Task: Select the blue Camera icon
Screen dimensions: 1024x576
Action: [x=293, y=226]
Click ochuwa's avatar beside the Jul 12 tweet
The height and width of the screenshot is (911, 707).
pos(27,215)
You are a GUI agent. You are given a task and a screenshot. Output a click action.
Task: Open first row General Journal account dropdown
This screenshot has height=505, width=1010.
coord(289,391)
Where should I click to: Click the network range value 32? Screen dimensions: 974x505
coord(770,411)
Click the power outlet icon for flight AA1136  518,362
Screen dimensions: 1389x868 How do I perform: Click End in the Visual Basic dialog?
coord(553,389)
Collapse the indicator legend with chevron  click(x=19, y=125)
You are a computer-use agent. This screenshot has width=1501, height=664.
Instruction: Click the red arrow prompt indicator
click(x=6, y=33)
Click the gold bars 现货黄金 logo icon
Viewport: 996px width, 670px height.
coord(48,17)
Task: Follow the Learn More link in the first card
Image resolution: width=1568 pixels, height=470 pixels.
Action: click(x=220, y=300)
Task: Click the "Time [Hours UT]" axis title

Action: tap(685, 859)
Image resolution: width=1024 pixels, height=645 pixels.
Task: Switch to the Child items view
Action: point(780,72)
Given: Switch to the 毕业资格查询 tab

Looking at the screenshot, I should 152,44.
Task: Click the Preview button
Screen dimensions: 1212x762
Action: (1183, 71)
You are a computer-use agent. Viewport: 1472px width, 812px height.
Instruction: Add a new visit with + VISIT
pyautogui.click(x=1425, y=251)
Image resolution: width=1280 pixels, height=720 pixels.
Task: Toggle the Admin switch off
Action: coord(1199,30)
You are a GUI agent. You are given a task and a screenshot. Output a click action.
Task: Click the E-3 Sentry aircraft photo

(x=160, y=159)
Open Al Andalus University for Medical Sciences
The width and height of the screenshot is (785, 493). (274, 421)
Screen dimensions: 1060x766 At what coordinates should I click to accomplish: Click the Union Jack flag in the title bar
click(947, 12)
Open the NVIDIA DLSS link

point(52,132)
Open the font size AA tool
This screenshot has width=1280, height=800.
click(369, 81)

.....

● **ABOUT THIS TASK**:
Write out exactly the lines above from the line with "Screen dimensions: 1024x576" through the line with "You are a computer-use agent. Viewport: 1472px", both of them included, and leave out all other lines.

● **SOLUTION**:
Screen dimensions: 1024x576
Action: [x=293, y=226]
Click ochuwa's avatar beside the Jul 12 tweet
The height and width of the screenshot is (911, 707).
pos(27,215)
You are a GUI agent. You are given a task and a screenshot. Output a click action.
Task: Open first row General Journal account dropdown
This screenshot has height=505, width=1010.
coord(289,391)
Where should I click to: Click the network range value 32? Screen dimensions: 974x505
coord(770,411)
Click the power outlet icon for flight AA1136  518,362
Screen dimensions: 1389x868 How do I perform: Click End in the Visual Basic dialog?
coord(553,389)
Collapse the indicator legend with chevron  click(x=19, y=125)
You are a computer-use agent. This screenshot has width=1501, height=664.
Instruction: Click the red arrow prompt indicator
click(x=6, y=33)
Click the gold bars 现货黄金 logo icon
Viewport: 996px width, 670px height.
coord(48,17)
Task: Follow the Learn More link in the first card
Image resolution: width=1568 pixels, height=470 pixels.
Action: click(x=220, y=300)
Task: Click the "Time [Hours UT]" axis title

Action: tap(685, 859)
Image resolution: width=1024 pixels, height=645 pixels.
Task: Switch to the Child items view
Action: point(780,72)
Given: Switch to the 毕业资格查询 tab

Looking at the screenshot, I should 152,44.
Task: Click the Preview button
Screen dimensions: 1212x762
Action: (1183, 71)
You are a computer-use agent. Viewport: 1472px width, 812px height.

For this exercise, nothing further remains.